In 1990 only Japan, China, Korea and Taiwan took part. In 1991 there were 12 countries as France, Germany, Netherlands, Russia, UK, USA, Canada and Hong Kong joined. In 1992 two more European countries were added on rotation (Czechia and Poland in 1992). For subsequent years 8 or 9 European countries took part, with the four of the big five taking part on rotation and others selected to take part with priority given to new countries and ones that had not played recently. From 2004 a points system was introduced based on the country Go playing population size and the results in the European Pair Go Championships (again with priority given to new countries). By 2006 some 35 European countries had taken part. 2009 was a special celebration as the 20th edition.
Japan had won most often (six times), having the home advantage of having several teams taking part, but Korea has now won seven times. China have won four times, North Korea twice and Taiwan once. The most famous winner is Umezawa Yukari, who is now 5 dan pro, who won in 1994.
A feature of the IAPGC is always the best dressed couple prize, which helps encourage a smart turn out from the competitors. In addition on the first day of the event the international competitors are encouraged to wear national dress. This leads to some very bright and colourful costumes being seen, though of course some of the countries struggle to work out what their national dress might be! The UK's Kirsty Healey and Matthew Macfadyen won the prize in 2009.

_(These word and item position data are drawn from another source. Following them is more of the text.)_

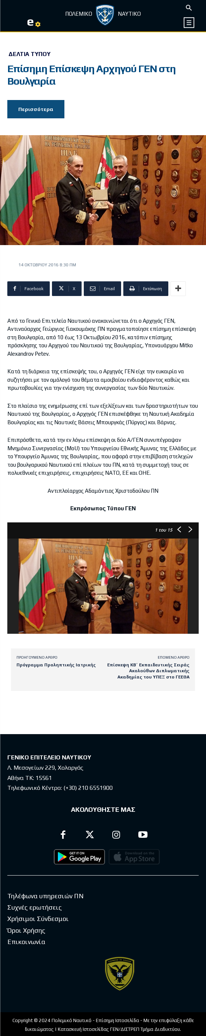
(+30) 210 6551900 (88, 787)
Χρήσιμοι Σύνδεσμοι (38, 931)
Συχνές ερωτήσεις (34, 920)
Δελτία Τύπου (29, 54)
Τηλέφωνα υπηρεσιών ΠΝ (45, 908)
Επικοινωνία (26, 954)
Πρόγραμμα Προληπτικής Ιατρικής (56, 664)
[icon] (189, 22)
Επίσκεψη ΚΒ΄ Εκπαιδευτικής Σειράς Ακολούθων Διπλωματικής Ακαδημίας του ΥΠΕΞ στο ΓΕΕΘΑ (148, 671)
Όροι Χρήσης (26, 943)
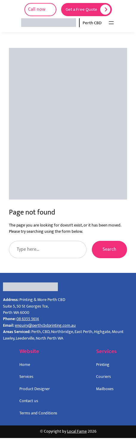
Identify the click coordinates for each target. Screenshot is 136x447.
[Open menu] (111, 22)
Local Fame (77, 431)
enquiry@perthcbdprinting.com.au (45, 325)
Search (109, 249)
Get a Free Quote (81, 9)
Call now (36, 9)
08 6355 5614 (27, 319)
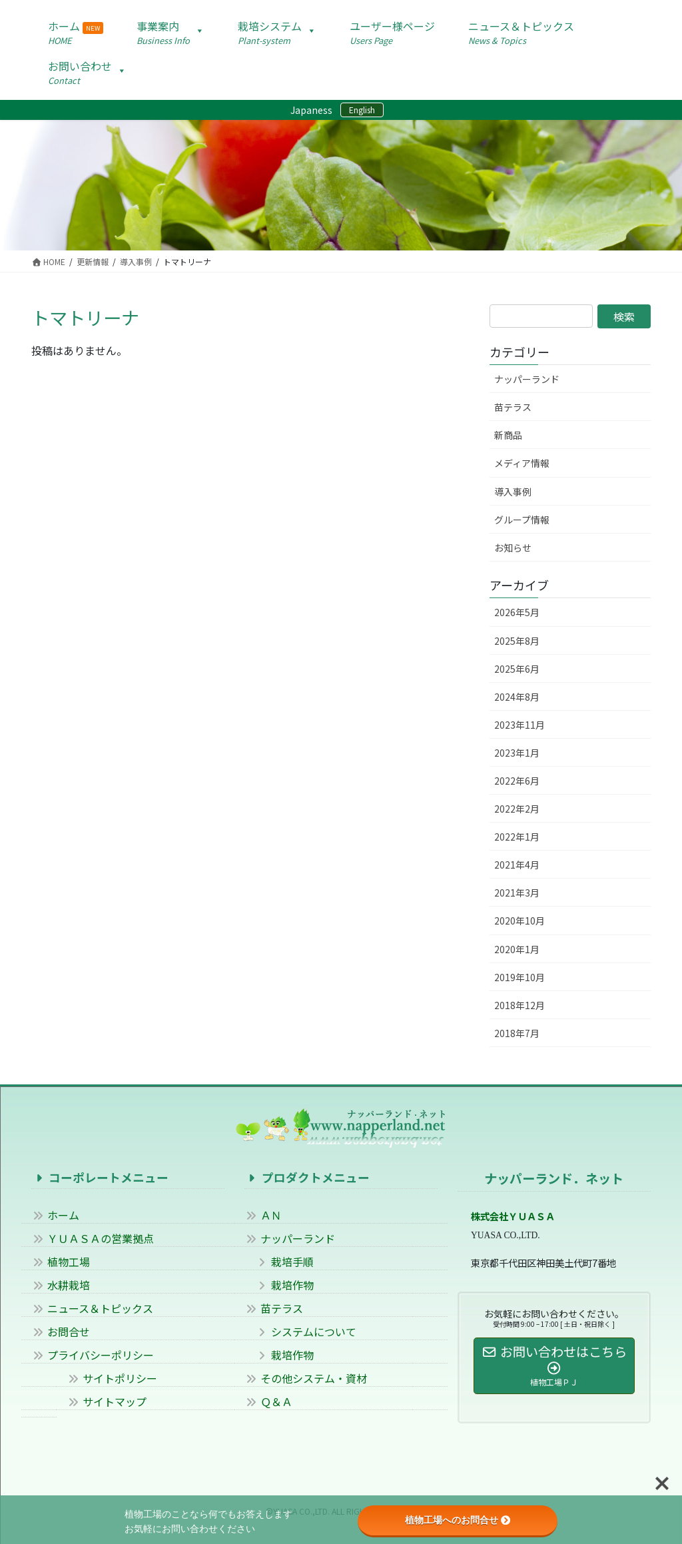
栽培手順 (279, 1262)
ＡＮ (263, 1215)
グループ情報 (521, 519)
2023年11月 (519, 724)
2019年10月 (519, 977)
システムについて (300, 1332)
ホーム (55, 1215)
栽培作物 (279, 1285)
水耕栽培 (60, 1285)
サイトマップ (107, 1401)
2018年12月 (519, 1005)
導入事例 (512, 491)
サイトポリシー (112, 1378)
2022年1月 (516, 836)
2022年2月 (516, 808)
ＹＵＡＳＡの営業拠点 (92, 1238)
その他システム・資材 (305, 1378)
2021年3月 (516, 892)
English (362, 109)
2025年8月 (516, 640)
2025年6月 (516, 668)
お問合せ (60, 1332)
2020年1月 (516, 949)
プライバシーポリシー (92, 1355)
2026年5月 (516, 612)
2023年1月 (516, 752)
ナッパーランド (526, 379)
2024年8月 (516, 696)
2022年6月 (516, 780)
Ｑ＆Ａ (268, 1401)
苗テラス (512, 407)
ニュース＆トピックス (92, 1308)
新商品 (508, 435)
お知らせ (512, 547)
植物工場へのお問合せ (457, 1520)
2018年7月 (516, 1033)
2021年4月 (516, 864)
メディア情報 (521, 463)
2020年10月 (519, 920)
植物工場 (60, 1262)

Also on the first day an international friendship match is played, with partners drawn at random. As well as the IAPGC competitors, various professionals and important Japanese players (such as Go journalists, trainers and sponsors) take part. So you can find yourself playing against a 9p such as Mike Redmond or partnering a lady in a beautiful Japanese kimono. This always is a pleasant and interesting time.

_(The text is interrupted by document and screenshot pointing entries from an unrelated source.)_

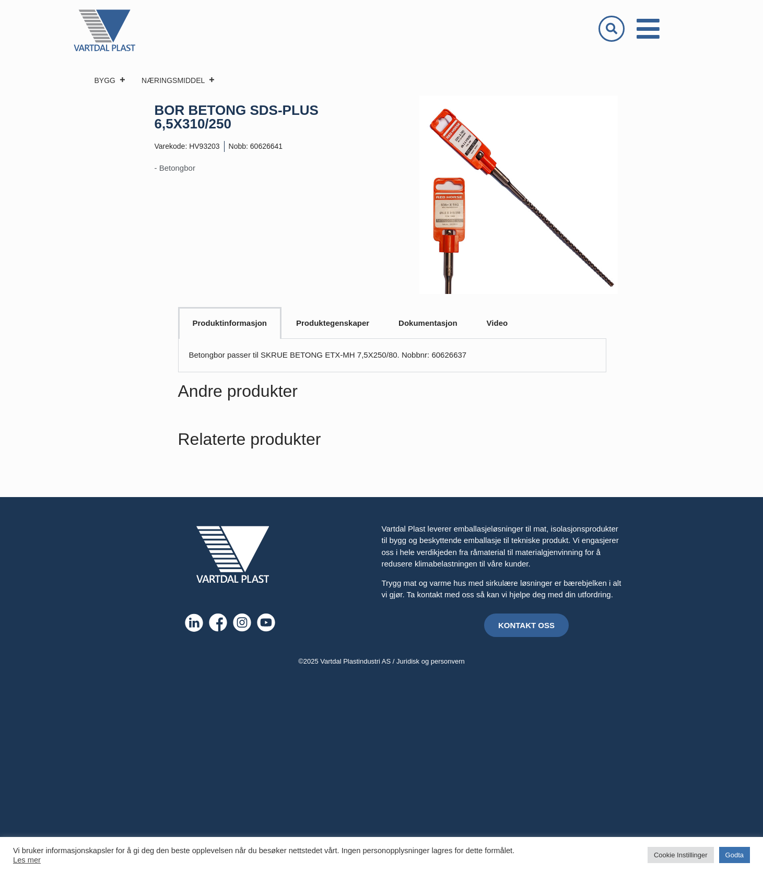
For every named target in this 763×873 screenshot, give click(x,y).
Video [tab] (497, 322)
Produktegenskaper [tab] (332, 322)
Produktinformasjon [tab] (230, 322)
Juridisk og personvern (430, 661)
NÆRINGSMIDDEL (178, 80)
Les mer (27, 860)
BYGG (110, 80)
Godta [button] (734, 855)
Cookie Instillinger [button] (681, 855)
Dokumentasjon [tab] (427, 322)
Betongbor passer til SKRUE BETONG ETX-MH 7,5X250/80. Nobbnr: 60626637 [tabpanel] (328, 354)
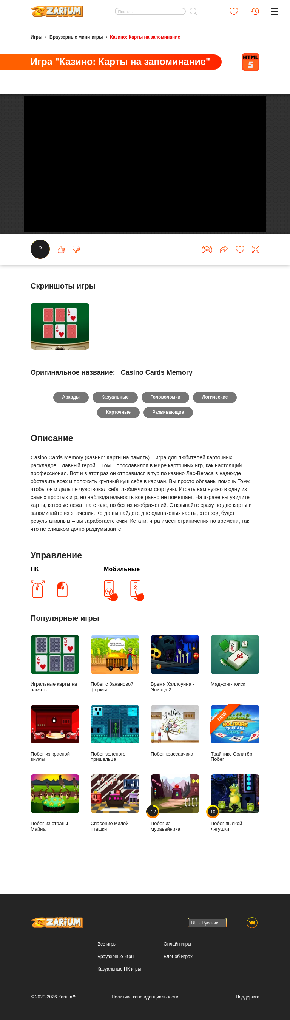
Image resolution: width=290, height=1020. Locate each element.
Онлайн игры (177, 944)
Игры (36, 37)
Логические (215, 415)
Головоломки (165, 415)
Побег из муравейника (175, 821)
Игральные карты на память (55, 682)
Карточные (118, 430)
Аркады (71, 415)
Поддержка (247, 997)
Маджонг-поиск (235, 679)
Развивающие (168, 430)
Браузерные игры (115, 956)
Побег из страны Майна (55, 821)
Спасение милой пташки (115, 821)
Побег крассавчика (175, 749)
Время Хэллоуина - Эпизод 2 (175, 682)
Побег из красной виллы (55, 751)
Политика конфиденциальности (144, 997)
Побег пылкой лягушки (235, 821)
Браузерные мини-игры (76, 37)
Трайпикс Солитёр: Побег (235, 751)
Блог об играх (178, 956)
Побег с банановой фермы (115, 682)
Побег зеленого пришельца (115, 751)
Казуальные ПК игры (119, 969)
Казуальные (114, 415)
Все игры (106, 944)
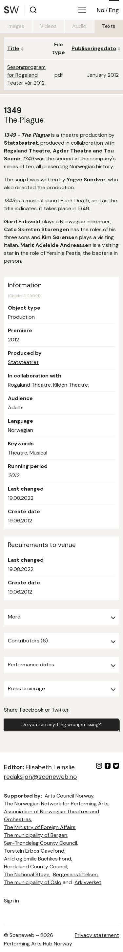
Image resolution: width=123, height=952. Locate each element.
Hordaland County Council (35, 866)
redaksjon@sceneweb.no (40, 777)
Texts (108, 26)
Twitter (60, 709)
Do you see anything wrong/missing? (61, 724)
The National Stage (27, 874)
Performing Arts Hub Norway (38, 943)
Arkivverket (87, 882)
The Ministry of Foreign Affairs (39, 827)
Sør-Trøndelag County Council (40, 843)
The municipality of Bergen (35, 835)
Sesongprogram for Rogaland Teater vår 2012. (26, 75)
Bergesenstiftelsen (75, 874)
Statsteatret (23, 362)
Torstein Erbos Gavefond (34, 850)
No (100, 10)
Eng (114, 10)
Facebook (32, 709)
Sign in (11, 900)
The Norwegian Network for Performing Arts (56, 803)
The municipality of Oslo (32, 882)
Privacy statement (97, 935)
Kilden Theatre (70, 384)
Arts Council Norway (69, 795)
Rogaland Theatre (29, 384)
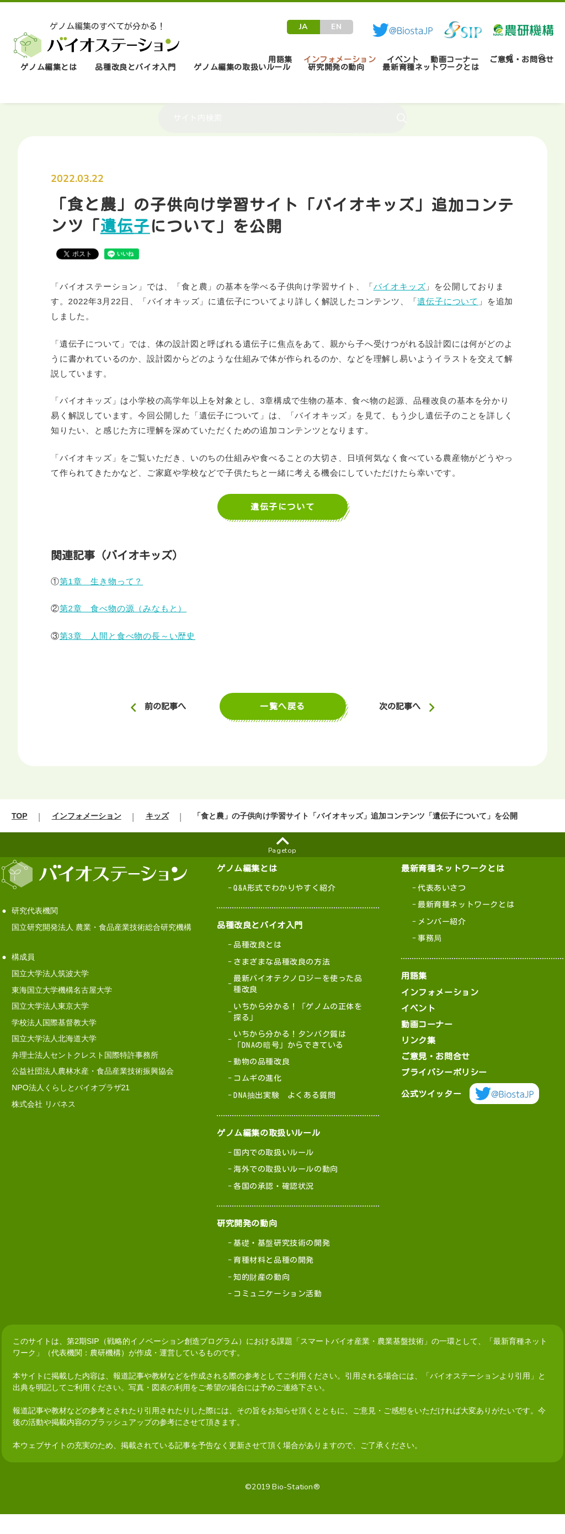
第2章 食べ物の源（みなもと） (123, 608)
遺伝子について (447, 301)
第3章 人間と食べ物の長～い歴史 (127, 635)
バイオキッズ (400, 286)
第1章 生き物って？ (101, 581)
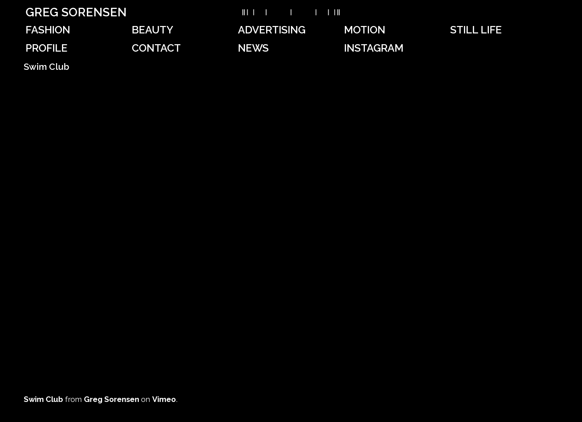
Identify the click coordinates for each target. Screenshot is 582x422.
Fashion (48, 30)
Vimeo (164, 399)
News (253, 48)
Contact (156, 48)
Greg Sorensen (76, 12)
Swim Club (43, 399)
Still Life (476, 30)
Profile (47, 48)
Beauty (152, 30)
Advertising (271, 30)
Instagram (373, 48)
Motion (364, 30)
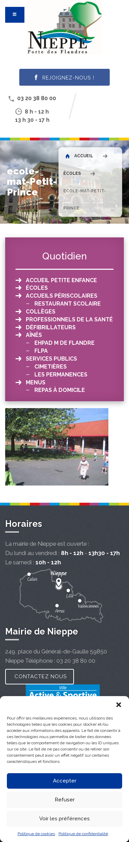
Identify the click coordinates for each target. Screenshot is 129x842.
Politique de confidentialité (83, 833)
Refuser (65, 800)
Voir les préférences (64, 819)
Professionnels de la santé (69, 319)
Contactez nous (40, 676)
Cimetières (50, 366)
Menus (35, 382)
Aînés (34, 335)
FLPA (41, 351)
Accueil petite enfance (61, 280)
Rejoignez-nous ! (64, 78)
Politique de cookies (36, 833)
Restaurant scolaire (67, 303)
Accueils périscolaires (61, 295)
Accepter (64, 781)
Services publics (51, 358)
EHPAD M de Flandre (64, 343)
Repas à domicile (59, 390)
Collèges (40, 311)
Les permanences (60, 374)
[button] (118, 704)
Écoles (72, 173)
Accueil (79, 155)
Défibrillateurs (51, 327)
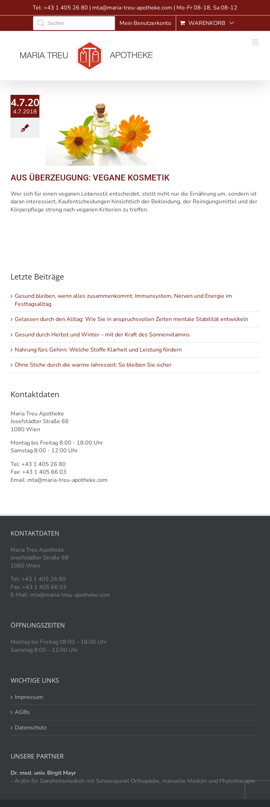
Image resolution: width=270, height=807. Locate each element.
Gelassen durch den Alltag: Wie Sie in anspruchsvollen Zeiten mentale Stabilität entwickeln (131, 319)
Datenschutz (30, 727)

The selection of UK representatives is based on a points system. Players earn a point for each game won in the British Pair Go Championships towards earning the right to represent the UK at the IAPGC. The best Pair are selected using the combined points from each Pair and their points are reset to zero when they take part.
2008 was held as part of the WMSG in Beijing.
Hungary have had two places in the top 7: seventh in 1997 and fourth in 2003, when father and daughter Tibor and Rita Pocsai won 4 games out of 5. Hungary was also 9th in 2011. Germany were eighth in 2005. Natalia Kovaleva and Dmitry Surin from Russia won 4 games to come 6th in 2007 and in 2013 they again won 4 to take 4th place.
In order to encourage promotion of Pair Go around the world, the IAPGC players are afterwards encouraged to sign up as Pair Go Promotion Partners. They are given the red PGPP passport book to remind them of what the aims of Pair Go are. They are then expected to enthuse about Pair Go back in their own country, hence promoting the game.
One of the biggest Pair Go championships outside Japan is played in America. In the Pair Go at the annual US Go Congress, up to 100 players take part. The US then started other local Pair Go events, such is the popularity of Pair Go.
Many other countries also run Pair Go events and championships.
Of course the IAPGC is the senior event of the year. You can read reports about some of the editions by following the results links above.
The World Pair Go Association was set up during 2007 and founded on 29th May 2008, to enable Pair Go to be promoted as a serious event.
In March 2010 the first Pair Go World Cup was held in China with 8 pro pairs from the Orient and 8 pairs from the rest of the world; it was won by Rong Hui Saong and He Xie of China. Pair Go became part of the Asian Games from 2010 (the first event being won by Korea's Park Jeong Hwan and Lee Seu La). It was also featured in the first Chinese Mindsports Games.
Pair Go also features in the World Mind Sports Games, won in Beijing in 2008 by Fan Weijing / Hang Yizhong of China and in 2012 in Lille by Osawa / Nakasone of Japan. The top game records from 2012 are on the Pandanet website.
A booklet, The Path of Pair Go, was published in 2009 tracing the history of Pair Go.
Every year the best Japanese women professional players are allocated a top male professional partner for the Professional Pair Go Championship, known for its first years as the RICOH Cup. The first such event was in 1994. Qualifying stages were played early in December, followed by a final early in the new year.
In 2010 only the event was changed to select two pairs to take part in the new Pair Go World Cup, being launched to celebrate 20 years of Pair Go.
The winners were:
Competitions are also now held for professionals in China and Korea. In April/May 2013 a Tri-Nation Pair Go Championship for professionals was held in Heifei in China. The winners were Chenxing Wang 5p and Chang Hao 9p of China, ahead of Korea and Japan.